ギズモの亜種とも、上位種とも考えている魔物である。ヒートギズモが熱気を元とする魔物であるのに対し、フロストギズモは冷気を元とする魔物である。遭遇した人間を凍らせてその生気を全て吸い取る事で食料とする云われてはいるが、生存者が限りなく少ない為、正確な事は解ってはいない。実体を持たない魔物の一つであり、通常の人間であれば剣による攻撃は意味を成さず、フロストギズモの唱える魔法に対して対抗出来る程の魔法力を有している者でなければ、討伐は不可能とさえ云われていた。

 

「カミュ、囲まれたぞ。

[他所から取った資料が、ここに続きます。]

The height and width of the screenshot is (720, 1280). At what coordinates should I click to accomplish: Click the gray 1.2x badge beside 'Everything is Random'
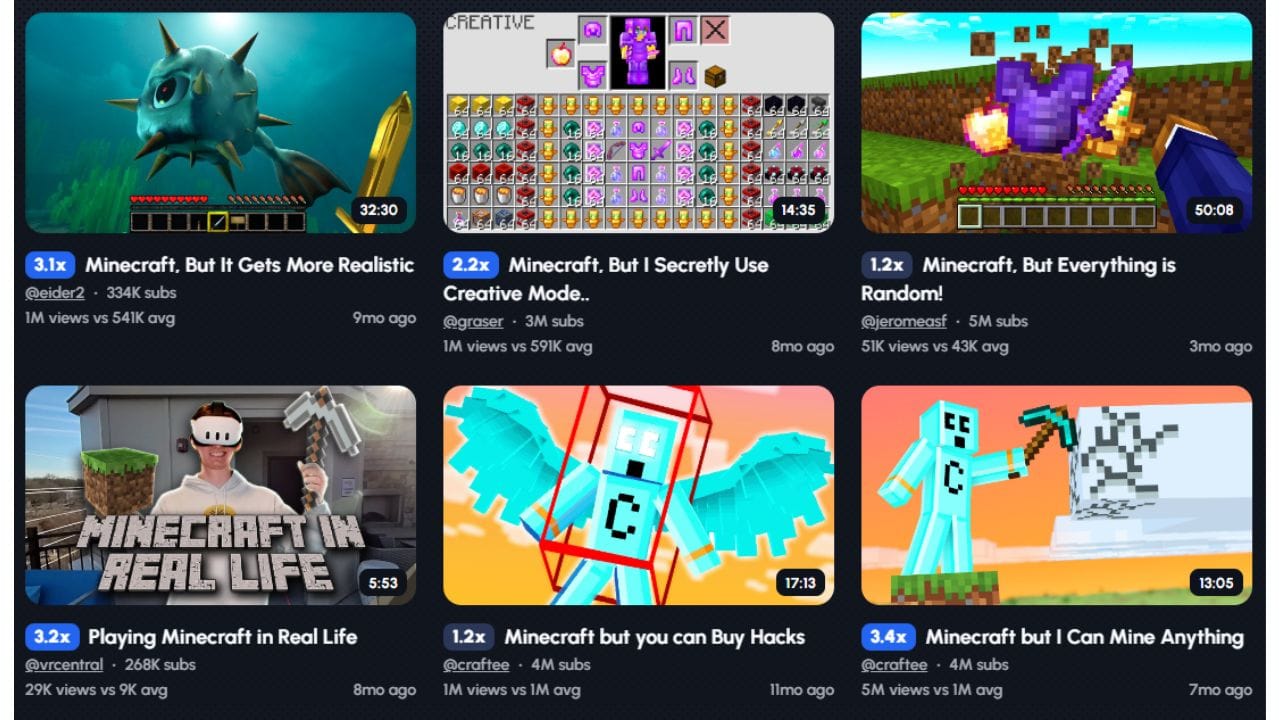887,265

どうする?」

 

「この系統の魔物は、メルエ達に任せるより他はない。俺達で隙を作るしかないだろう」

 

 カミュ達を囲むように表れた三体のフロストギズモは、醜悪な人面を歪めたまま魔法の詠唱の機会を伺っている。既にメルエを下ろしていたリーシャは背中からバトルアックスを抜き、周囲に目を向けながらもカミュに指示を仰いだ。返された言葉を聞いたリーシャは頷きを返し、後方でそれを聞いていたサラとメルエも小さく頷きを返す。

 

「あのギズモが唱えたのはヒャダルコだと思います。私のベギラマでは相殺し切れませんが、メルエのベギラゴンであれば圧倒出来るでしょう」

 

「…………メルエ……できる…………」

 

 自分の見解を口にしたサラに応えるように、メルエは手にした雷の杖を掲げる。だが、サラはそんなメルエを見ながらも何やら思案していた。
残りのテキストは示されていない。